Framing U-Net via Deep Convolutional Framelets: Application to Sparse-view CT
This work addresses the need for theoretical justification and better high-frequency edge recovery in sparse-view CT, which is crucial for reducing radiation dose in medical imaging, though it is incremental as it builds on existing U-Net variants.
The paper tackled the problem of streaking artifacts in sparse-view CT reconstruction by proposing new multi-resolution deep learning architectures, demonstrating improved reconstruction performance on real patient data.
X-ray computed tomography (CT) using sparse projection views is a recent approach to reduce the radiation dose. However, due to the insufficient projection views, an analytic reconstruction approach using the filtered back projection (FBP) produces severe streaking artifacts. Recently, deep learning approaches using large receptive field neural networks such as U-Net have demonstrated impressive performance for sparse- view CT reconstruction. However, theoretical justification is still lacking.

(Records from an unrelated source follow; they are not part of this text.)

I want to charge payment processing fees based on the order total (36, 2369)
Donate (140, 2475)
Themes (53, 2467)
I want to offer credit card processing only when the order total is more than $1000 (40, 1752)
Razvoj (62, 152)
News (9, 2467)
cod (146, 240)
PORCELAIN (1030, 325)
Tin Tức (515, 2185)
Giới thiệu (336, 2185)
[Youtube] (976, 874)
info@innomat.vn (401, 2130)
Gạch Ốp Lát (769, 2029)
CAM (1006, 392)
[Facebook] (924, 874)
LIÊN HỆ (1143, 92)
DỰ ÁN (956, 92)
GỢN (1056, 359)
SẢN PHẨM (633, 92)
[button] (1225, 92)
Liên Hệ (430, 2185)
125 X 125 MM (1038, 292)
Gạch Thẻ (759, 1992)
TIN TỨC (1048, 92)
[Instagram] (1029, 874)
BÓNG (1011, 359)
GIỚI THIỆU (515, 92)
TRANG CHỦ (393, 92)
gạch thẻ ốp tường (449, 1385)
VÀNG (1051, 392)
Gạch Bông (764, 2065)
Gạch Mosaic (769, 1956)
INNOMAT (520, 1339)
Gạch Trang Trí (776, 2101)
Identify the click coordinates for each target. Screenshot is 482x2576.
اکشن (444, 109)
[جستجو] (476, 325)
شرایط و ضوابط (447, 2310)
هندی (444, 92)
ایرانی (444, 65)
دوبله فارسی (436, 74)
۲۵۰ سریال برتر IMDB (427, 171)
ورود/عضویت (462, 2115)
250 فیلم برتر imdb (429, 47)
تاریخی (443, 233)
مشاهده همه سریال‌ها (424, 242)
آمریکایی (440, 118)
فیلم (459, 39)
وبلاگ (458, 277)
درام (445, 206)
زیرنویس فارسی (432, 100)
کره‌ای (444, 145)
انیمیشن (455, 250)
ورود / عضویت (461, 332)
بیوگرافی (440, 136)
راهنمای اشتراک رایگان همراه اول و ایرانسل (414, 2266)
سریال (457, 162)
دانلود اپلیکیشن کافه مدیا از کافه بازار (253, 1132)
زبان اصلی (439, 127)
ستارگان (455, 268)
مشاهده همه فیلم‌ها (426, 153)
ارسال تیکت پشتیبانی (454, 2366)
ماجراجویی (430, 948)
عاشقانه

Inspired by the recent theory of deep convolutional framelets, the main goal of this paper is, therefore, to reveal the limitation of U-Net and propose new multi-resolution deep learning schemes. In particular, we show that the alternative U- Net variants such as dual frame and the tight frame U-Nets satisfy the so-called frame condition which make them better for effective recovery of high frequency edges in sparse view- CT. Using extensive experiments with real patient data set, we demonstrate that the new network architectures provide better reconstruction performance.